Właściciele ogrodów i ogródków zwykle pamiętają o nawożeniu roślin wiosną, kiedy budzą się one do życia po zimowej przerwie. Warto jednak nawozić je także teraz, zanim na dobre zacznie się lato, bo z czasem zawartość związków mineralnych w glebie maleje i rośliny zaczynają gorzej rosnąć. Koniec czerwca i początek lipca to ostatni moment na dokonanie „dokarmiania” roślin, bo od sierpnia większość z nich szykuje się już do zimy.
Do nawożenia roślin używajmy nawozów wieloskładnikowych, a jeśli chcemy mieć ogród w pełni ekologiczny – zrobionego samodzielnie nawozu z pokrzywy lub mniszka.
Na przełomie czerwca i lipca musimy dokarmiać wszystkie rośliny rabatowe (także te, które zakwitną jesienią), młode drzewa i krzewy liściaste, wszystkie krzewy kwitnące, trawniki oraz żywopłoty.

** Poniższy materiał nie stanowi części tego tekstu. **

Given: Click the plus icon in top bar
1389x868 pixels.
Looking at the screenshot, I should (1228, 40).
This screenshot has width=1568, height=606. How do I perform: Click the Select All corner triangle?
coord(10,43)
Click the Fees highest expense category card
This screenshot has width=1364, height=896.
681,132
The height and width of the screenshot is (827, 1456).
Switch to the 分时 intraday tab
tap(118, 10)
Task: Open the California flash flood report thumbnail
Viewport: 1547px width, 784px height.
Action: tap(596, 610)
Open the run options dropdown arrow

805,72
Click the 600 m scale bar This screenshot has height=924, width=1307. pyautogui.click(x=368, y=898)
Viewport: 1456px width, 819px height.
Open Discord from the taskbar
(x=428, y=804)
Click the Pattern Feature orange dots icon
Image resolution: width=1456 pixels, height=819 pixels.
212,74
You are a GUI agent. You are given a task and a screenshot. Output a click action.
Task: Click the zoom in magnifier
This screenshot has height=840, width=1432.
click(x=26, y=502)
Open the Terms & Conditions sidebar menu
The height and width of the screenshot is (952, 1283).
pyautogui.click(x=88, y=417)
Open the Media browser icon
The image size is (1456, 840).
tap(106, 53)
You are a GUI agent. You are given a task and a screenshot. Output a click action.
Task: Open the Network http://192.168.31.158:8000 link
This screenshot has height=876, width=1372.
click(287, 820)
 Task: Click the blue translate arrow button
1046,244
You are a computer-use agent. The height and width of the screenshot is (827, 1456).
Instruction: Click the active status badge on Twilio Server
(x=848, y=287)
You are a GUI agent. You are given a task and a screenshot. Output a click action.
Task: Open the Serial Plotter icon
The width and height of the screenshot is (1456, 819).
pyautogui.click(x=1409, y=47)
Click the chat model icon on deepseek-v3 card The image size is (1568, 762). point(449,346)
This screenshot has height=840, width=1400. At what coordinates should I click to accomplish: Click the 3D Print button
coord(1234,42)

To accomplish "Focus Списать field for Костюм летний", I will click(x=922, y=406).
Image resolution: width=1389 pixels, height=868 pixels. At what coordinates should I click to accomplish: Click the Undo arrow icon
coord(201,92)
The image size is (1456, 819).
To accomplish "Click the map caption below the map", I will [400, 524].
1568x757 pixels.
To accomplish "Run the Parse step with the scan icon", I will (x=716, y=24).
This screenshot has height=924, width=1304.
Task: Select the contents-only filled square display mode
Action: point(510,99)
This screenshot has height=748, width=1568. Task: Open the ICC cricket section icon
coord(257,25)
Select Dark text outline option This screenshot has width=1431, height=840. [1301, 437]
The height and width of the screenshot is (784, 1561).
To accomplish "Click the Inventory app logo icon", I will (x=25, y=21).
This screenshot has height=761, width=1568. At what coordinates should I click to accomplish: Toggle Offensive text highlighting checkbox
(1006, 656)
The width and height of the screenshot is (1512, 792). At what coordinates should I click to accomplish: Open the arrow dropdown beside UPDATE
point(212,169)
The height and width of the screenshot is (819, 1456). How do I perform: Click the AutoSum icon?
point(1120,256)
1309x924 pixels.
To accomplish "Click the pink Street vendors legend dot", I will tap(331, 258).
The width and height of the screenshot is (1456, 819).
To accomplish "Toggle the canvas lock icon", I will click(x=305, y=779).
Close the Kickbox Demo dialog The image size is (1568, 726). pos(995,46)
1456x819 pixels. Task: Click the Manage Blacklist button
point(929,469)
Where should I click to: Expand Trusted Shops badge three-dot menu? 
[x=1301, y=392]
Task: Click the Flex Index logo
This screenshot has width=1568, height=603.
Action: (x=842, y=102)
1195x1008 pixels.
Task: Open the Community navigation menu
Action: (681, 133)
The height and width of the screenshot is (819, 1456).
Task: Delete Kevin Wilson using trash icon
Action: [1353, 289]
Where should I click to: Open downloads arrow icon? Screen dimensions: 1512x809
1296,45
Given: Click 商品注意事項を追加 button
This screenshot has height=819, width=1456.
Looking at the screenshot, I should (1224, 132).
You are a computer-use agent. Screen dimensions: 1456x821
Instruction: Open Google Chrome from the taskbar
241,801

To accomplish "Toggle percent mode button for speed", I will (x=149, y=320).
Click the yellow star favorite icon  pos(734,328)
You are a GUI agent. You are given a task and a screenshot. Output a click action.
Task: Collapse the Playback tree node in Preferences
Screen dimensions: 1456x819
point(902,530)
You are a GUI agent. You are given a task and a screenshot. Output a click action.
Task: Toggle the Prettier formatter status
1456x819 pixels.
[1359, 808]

Regularnie trzeba nawozić obficie kwitnące kwiaty balkonowe – w zależności od rodzaju nawozu i gatunku roślin robimy to raz – dwa razy tygodniu, a niektóre rośliny wymagają nawet codziennego dokarmiania. Pamiętajmy jednak, aby nie podlewać kwiatów zbyt skoncentrowanym nawozem (czytajmy zalecenia dotyczące dawkowania umieszczone na opakowaniu), ponieważ możemy w ten sposób uszkodzić rośliny. Nie powinno się także podlewać nawozem mocno przesuszonej ziemi, bo także można poparzyć roślinę.
Kiedy ziemia jest bardzo sucha najpierw trzeba ją mocno podlać samą wodą, a dopiero dobrze nawilżoną podlewamy nawozem. Dla leniwych i zapominalskich wygodnym rozwiązaniem będą tzw. nawozy długodziałające (w postaci granulek lub pałeczek), które dodajemy do gleby na początku sezonu i mamy spokój aż do jesieni.